Smith’s firing, and the hiring of Ryans to replace him, came amid onging pressure on the NFL to hire and retain head coaches of color. Last year, Brian Flores – currently on the coaching staff of the Pittsburgh Steelers but previously the head coach of the Miami Dolphins – filed a federal civil lawsuit against the NFL and multiple teams, alleging racial discrimination in the hiring practices for head coaching jobs.
In April, two other coaches – Steve Wilks, former Arizona Cardinals head coach, and Ray Horton, longtime NFL assistant – joined Flores’ lawsuit, also claiming discrimination.
Many people within the NFL understand the need for diversity on teams, Reid says. But the NFL doesn’t hire coaches – team owners do.
“I think the league has been proactive in trying to do what it can to move the ball,” he said. “But the league can only do so much.”
Damar Hamlin’s sudden collapse renews questions about player safety
When Buffalo Bills safety Damar Hamlin collapsed mid-game last month against the Cincinnati Bengals, the nation held its collective breath.
At the time, many feared Hamlin had died. The Bills later stated his heartbeat was restored on the field by team medical staff before he was taken to a hospital.
It was later revealed that Hamlin suffered cardiac arrest. Though he has since been released from the hospital, his representative has said Hamlin still faces a “lengthy recovery.”
Why it matters:
Hamlin’s injury shocked everyone, including those who don’t typically pay attention to football. Even more shocking was reporting by ESPN that the NFL had initially planned to resume the game after Hamlin was carted off the field.
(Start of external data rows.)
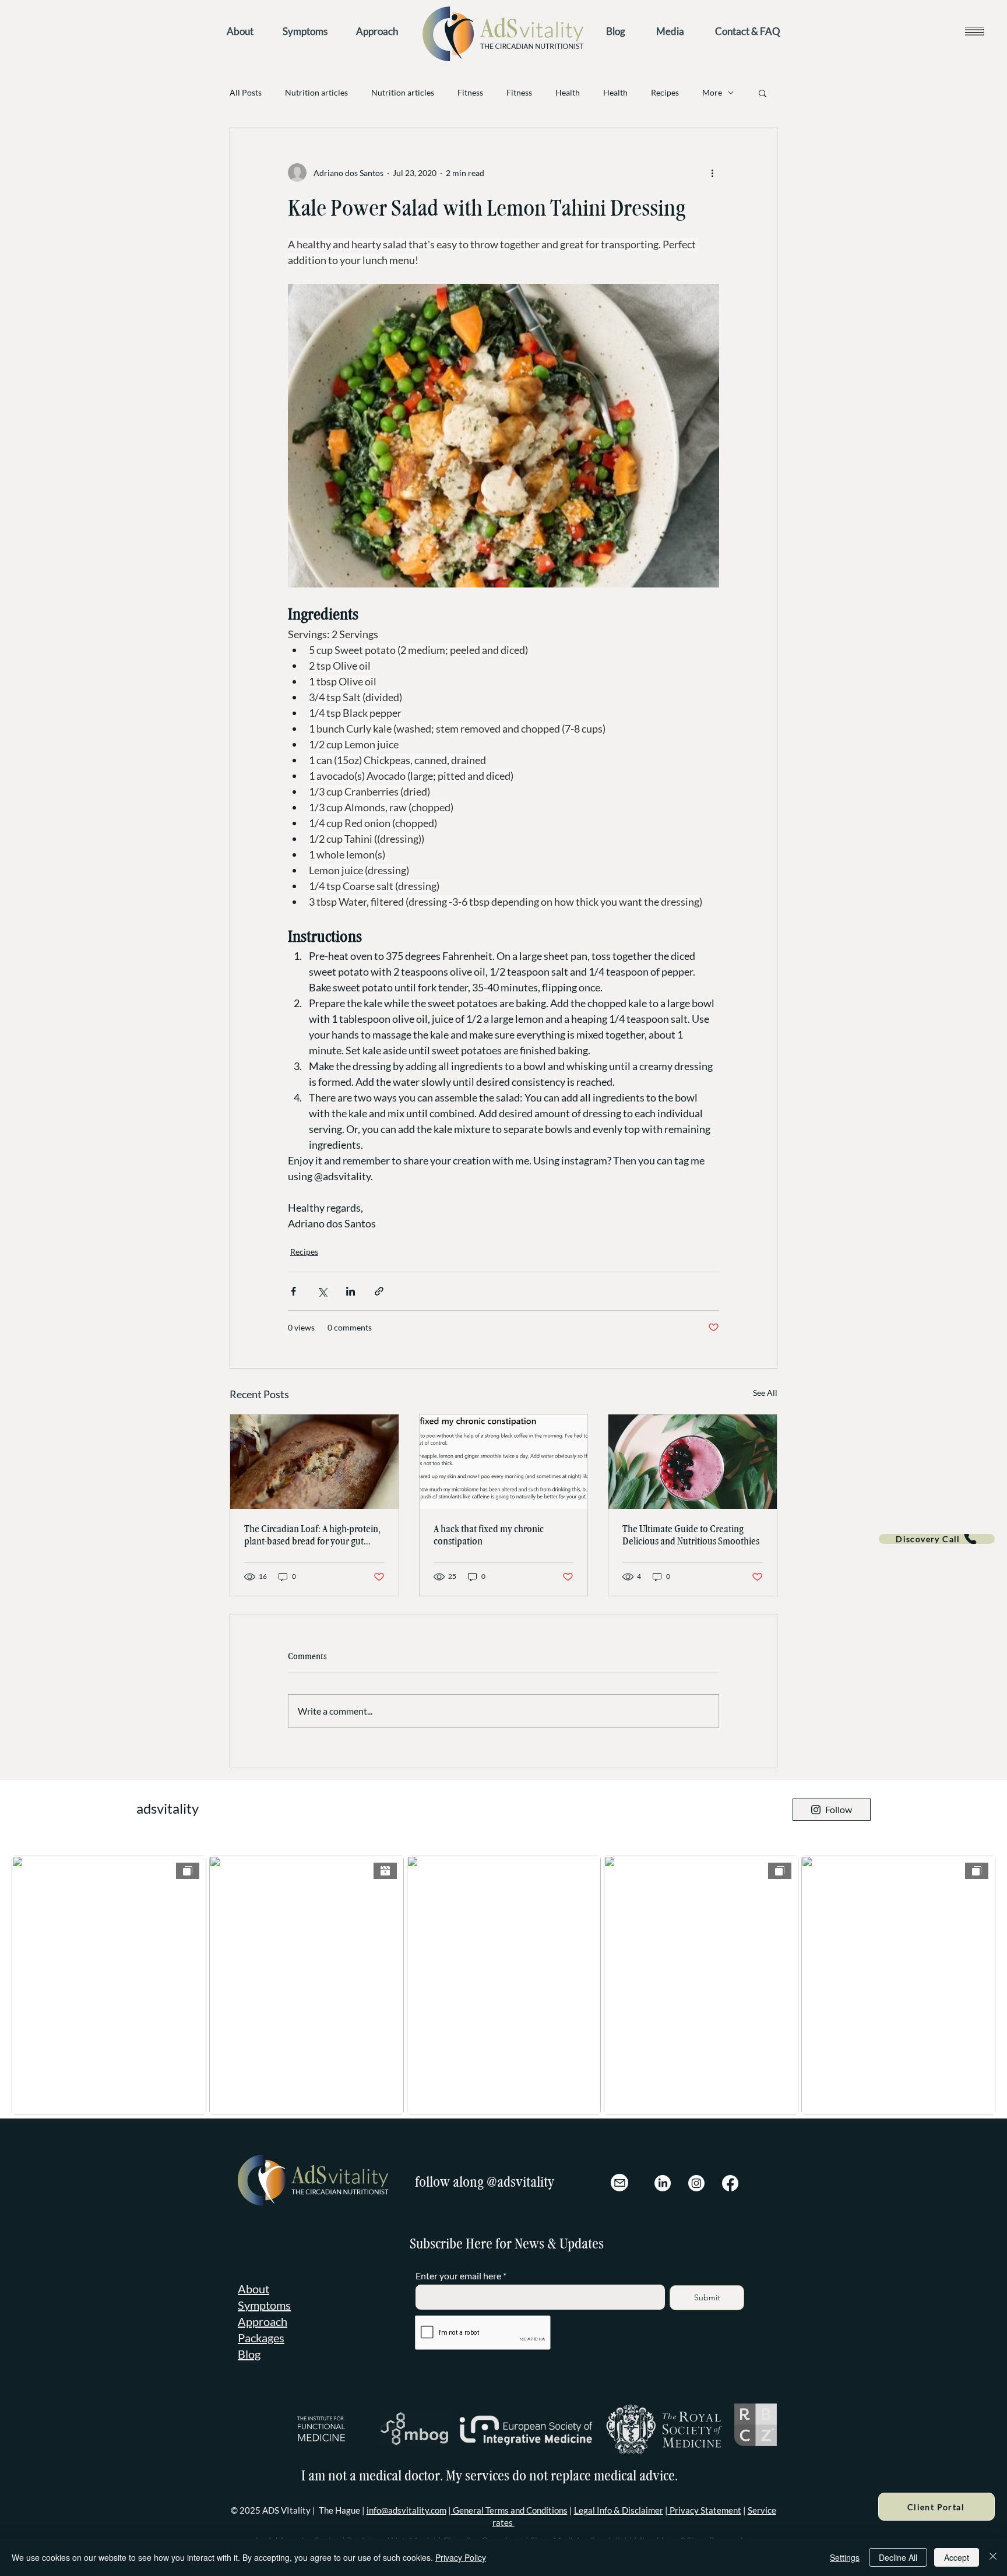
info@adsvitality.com (406, 2510)
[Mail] (619, 2182)
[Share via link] (379, 1291)
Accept (956, 2557)
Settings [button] (845, 2557)
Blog (249, 2354)
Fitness (470, 92)
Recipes (665, 92)
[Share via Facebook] (293, 1291)
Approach (262, 2321)
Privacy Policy (460, 2557)
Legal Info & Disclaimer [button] (618, 2510)
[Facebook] (730, 2183)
The NFL strongly denied that claim, but the episode renewed assertions that the league – whose players are bigger, stronger and faster than ever – has simply become too dangerous.
“It’s like trying to make a safe cigarette,” ESPN host Bomani Jones told CNN last month after being asked whether football can be made safer. “It’s just not really how this works – how this game works – and part of why people watch is the fact that it’s not safe.”
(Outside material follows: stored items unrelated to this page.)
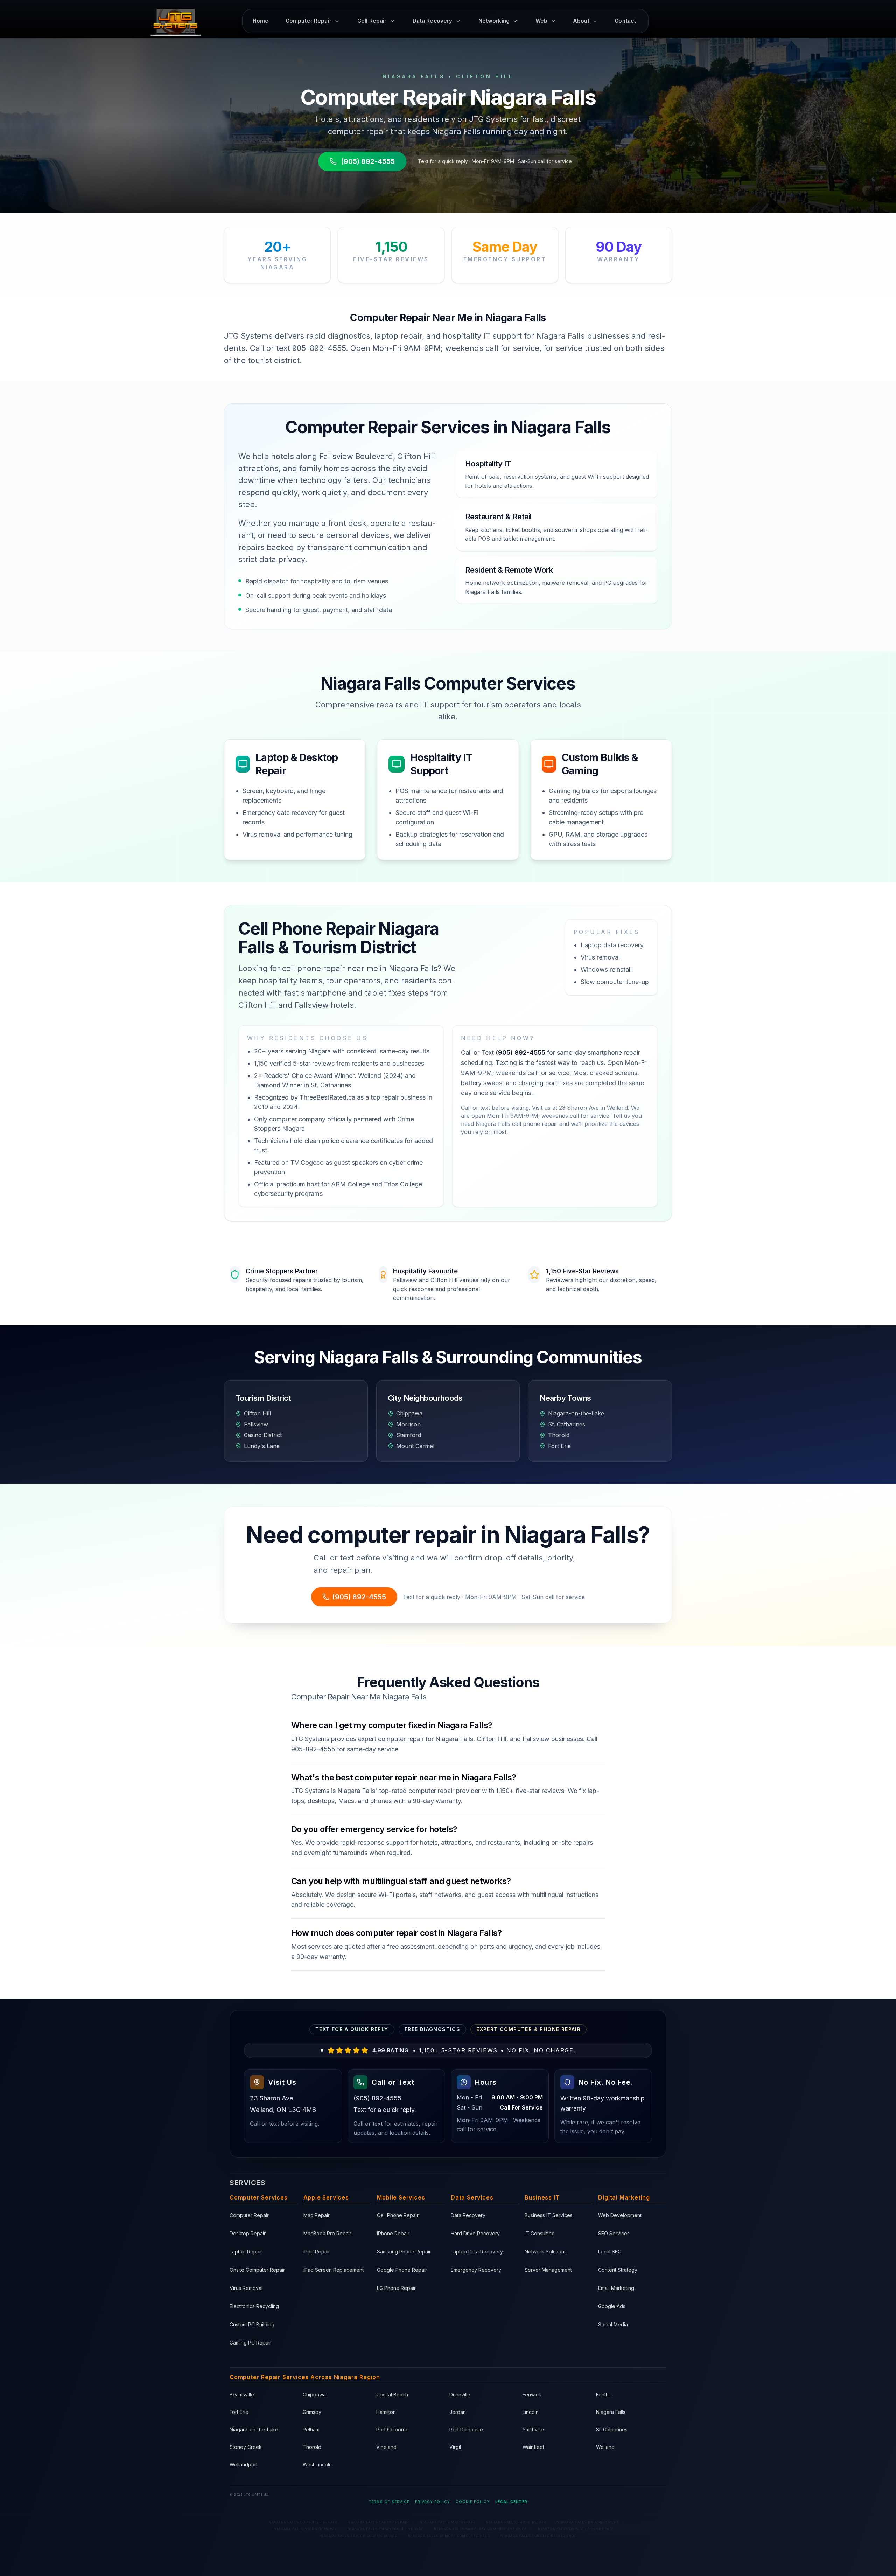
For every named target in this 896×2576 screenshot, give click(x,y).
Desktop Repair (248, 2233)
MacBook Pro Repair (327, 2233)
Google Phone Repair (402, 2270)
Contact (625, 21)
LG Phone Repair (396, 2288)
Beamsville (242, 2394)
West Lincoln (317, 2464)
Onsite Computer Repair (257, 2270)
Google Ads (611, 2306)
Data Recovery (468, 2215)
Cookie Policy (473, 2502)
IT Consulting (540, 2233)
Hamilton (386, 2412)
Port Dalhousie (466, 2429)
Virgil (455, 2447)
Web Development (620, 2215)
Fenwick (532, 2394)
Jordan (457, 2412)
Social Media (613, 2324)
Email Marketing (616, 2288)
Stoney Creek (246, 2447)
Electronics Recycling (254, 2306)
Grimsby (312, 2412)
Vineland (386, 2447)
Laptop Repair (246, 2252)
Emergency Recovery (476, 2270)
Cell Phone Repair (398, 2215)
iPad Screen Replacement (333, 2270)
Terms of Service (389, 2502)
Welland (605, 2447)
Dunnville (459, 2394)
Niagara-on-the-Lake (254, 2429)
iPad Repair (316, 2252)
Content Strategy (617, 2270)
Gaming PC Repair (250, 2343)
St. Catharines (612, 2429)
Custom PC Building (252, 2324)
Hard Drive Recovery (475, 2233)
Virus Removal (246, 2288)
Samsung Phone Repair (404, 2252)
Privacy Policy (432, 2502)
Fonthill (604, 2394)
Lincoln (531, 2412)
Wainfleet (533, 2447)
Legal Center (511, 2502)
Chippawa (314, 2394)
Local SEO (610, 2252)
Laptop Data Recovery (477, 2252)
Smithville (533, 2429)
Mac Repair (316, 2215)
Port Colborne (392, 2429)
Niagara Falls (610, 2412)
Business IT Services (549, 2215)
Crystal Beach (392, 2394)
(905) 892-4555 (368, 161)
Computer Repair (249, 2215)
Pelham (311, 2429)
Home (261, 21)
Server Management (548, 2270)
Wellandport (244, 2464)
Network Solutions (546, 2252)
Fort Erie (239, 2412)
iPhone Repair (393, 2233)
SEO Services (614, 2233)
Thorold (312, 2447)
The NFL is listening. For the first time ever, this year’s Pro Bowl – essentially an all-star game between the best players from the NFC and AFC – was a flag football game, with no tackling. The change came in part due to feedback from the players, many of whom did not want to risk an injury in an exhibition game.
The league has also made efforts to make the game safer through renewed concussion protocols and other safety measures. NFL Commissioner Roger Goodell said this week that overall player injuries were down nearly 6% this season.
And yet, questions remain. Just this week a group of former NFL players sued the league’s disability benefit program, Goodell and the disability board, accusing them of routinely denying disability claims.
Pro football is a multibillion-dollar industry. It’s also just a game. Is it worth the risk to players’ health?
“As long as people love it, and they keep spending their money, and the television networks keep giving the NFL these massive contracts, it’s not going anywhere,” Reid said.
And so, yes, much of the world will gather around chicken wings and cheese dip to watch the Super Bowl. But beyond Sunday’s pageantry, the league’s issues will linger.
CNN’s Ben Morse contributed to this report.